Document
We conclude that AGN classified as type 1 and 2 based on optical spectra have similar SFR and SFRnorm distributions. On the other hand, type 2 AGN live, on average, in more massive galaxies than their type 1 counterparts. Although this difference does not appear to be statistically significant, it is in agreement with previous studies.

5. Comparison of AGN classification using different criteria

In the second part of our analysis, we compare the AGN classification based on optical spectra with that from SED fitting. Our goal is to investigate the consistency of the classification of X-CIGALE compared to optical spectra and examine whether the performance of the SED fitting classification affects the accuracy of the measurements of the host galaxy properties. We also examine the efficiency and effectiveness of optical-IR colour compared to optical spectra and X-CIGALE source classification.

5.1. Classification of AGN based on X-CIGALE

5.1.1. X-CIGALE versus spectral classification and the effect of polar dust

One of the parameters of the AGN module estimated via SED fitting is the viewing angle, i, at which the source was observed. We split X-ray AGN into two types based on the value of the inclination angle and compared their X-CIGALE classification with that from optical spectra. We restricted the AGN sample to the 284 AGN that have a secure spectral classification and are within the same redshift and LX range (see Sect. 4). Examination of the mock catalogue reveals that X-CIGALE retrieves the i parameter within ±2° (mean value of the difference of the estimated to the true i values). The dispersion is 10°. In this exercise, we only considered AGN with a secure X-CIGALE classification. To identify these sources, we used the bayes and best estimates of the i parameter, derived by the SED fitting. Secure type 1 sources, based on X-CIGALE, are those with ibest = 30° and ibayes < 40°, while secure type 2 sources are those with ibest = 70° and ibayes > 60°. We note that 240 (∼85%) out of the 284 AGN have a secure classification from X-CIGALE; 187 are type 1 and 53 are type 2 AGN. The reasons for 44 sources not having a secure classification are investigated in the Appendix.

Dataset section

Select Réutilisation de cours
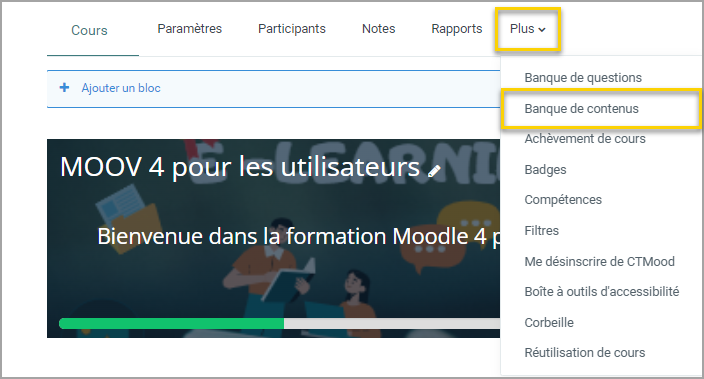The width and height of the screenshot is (704, 379). [x=585, y=353]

To do
**1.** From the AGN classification text, copy the passage from "We conclude that" up to and including "with previous studies.", putting "earlier work" in place of "previous studies".
**2.** Answer these questions using the AGN classification text:
(a) How many AGN with a secure spectral classification make up the restricted sample?
(b) What dispersion does the mock catalogue show for the i parameter?
(c) Which values of ibest and ibayes define a secure type 2 source in X-CIGALE?

Answers to the problems
**1.**
We conclude that AGN classified as type 1 and 2 based on optical spectra have similar SFR and SFRnorm distributions. On the other hand, type 2 AGN live, on average, in more massive galaxies than their type 1 counterparts. Although this difference does not appear to be statistically significant, it is in agreement with earlier work.

**2.**
(a) 284 AGN.
(b) 10°.
(c) ibest = 70° and ibayes > 60°.